Chapter Three - The (Hypothetically) Irrational
Joshua
You can say that, after my books, solitude is my best friend. I was born and raised lonely, though I cannot think of a better way to have spent the early years of my life. I was without the company of friends—which, admittedly, I have never had—and Mom was never here for me as she was “working late” all the time, though I have always doubted that. If my mother actually did go to work, we wouldn’t have been living on welfare. If my father had never left us, we would have been getting by much better.
Still, I was a good child. I took care of little Hanna. I nursed Mom back to health every morning when she stumbled home, incoherent. I went to school and came home with my A-pluses in all subjects and the sounds of the bullies jeering after me still stuck in my ears. The teachers had called me a prodigy, urged me to transfer to the gifted program. Mom didn’t sign the forms—I guess she was too busy to take a break from her hard work to sign her name on a single line—and instead I stayed at school with the fools.
But I was used to it. I was accustomed to being surrounded by these stupid people my entire life. My mother, my father, the teachers, the bullies that would empty the garbage cans to throw trash at me while I walked home from school. They weren’t anything like me, and they didn’t try to be or think like me. So I became a recluse, curling up in the corners and drowning myself in book after book after book, the only things that seemed to understand me.
At the start of ninth grade, things got worse. I couldn’t ignore the mammoths that my lifelong tormentors had become and how much more daring they were now that we had entered our teens. Spitting their insults laced with cuss words into my face. Throwing me onto the ground and threatening to pummel me until I became a mere stain on the soccer field. Ridiculing me in front of the girl I loved.
I am a person of the maths and sciences. I devote my life to logic and reason. But I loved her, despite the fact that there wasn’t any logic or reason to it.
Elora Evans. I still get cold shivers running up my spine when I hear her name, which I repeat to myself occasionally.
From a distance, you could not really see anything that distinguishes her from the other girls in my grade. In fact, she was on the uglier side of the class. But once you spoke to her, she came to life. She was the only intellectual in the school besides me, and there was this quality she had when she was immersed in conversation. I still cannot place my finger on it. But her eyes would come alive, her lips would curve into a smile. And her laugh was beautiful. It still is.
I was … obsessed with her, you can say. It was like I finally found someone who had a mind like mine. But Elora was more than that. Unbeknownst to her, she was brilliant in her own right, in her own way. A genius apart from my own.
I never knew that she loved me too, and I never wanted her to love me. I didn’t want to be that boulder connected to her by a rope around her neck, sinking her to rock bottom with me. I was too frightened for myself, too. Her brother was my arch nemesis, my biggest bully. Despite that, I didn’t control myself in the halls one day. I kissed her.
But our relationship didn’t escalate after that. My hypothesis was that kissing her would give her the courage to “make a move”, as they call it, but…well, nothing happened. It was a failed experiment and I took the inaction as rejection. So I rejected her myself. Well, I tried to. I had no idea of Elora’s family issues then. I was too caught up in my own.

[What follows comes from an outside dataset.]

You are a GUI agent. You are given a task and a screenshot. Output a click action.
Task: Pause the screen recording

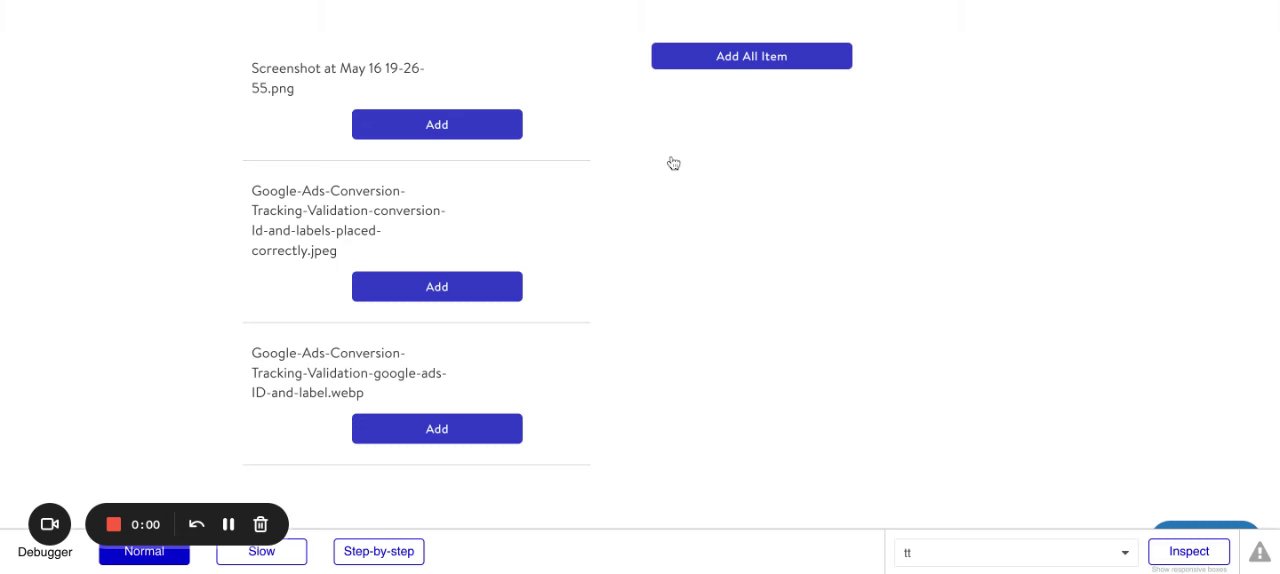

Mom was becoming more and more unstable. She would complain of pains in her abdomen and fierce headaches that stopped going away. Of course, who couldn’t blame her for drinking the nights away instead of taking care of her children? Who couldn’t blame Father for walking out that door with his things, to go after his mistress? It’s like they had no regard for Hanna and I, their own children. It’s like they only looked us as things that took up space in our little basement.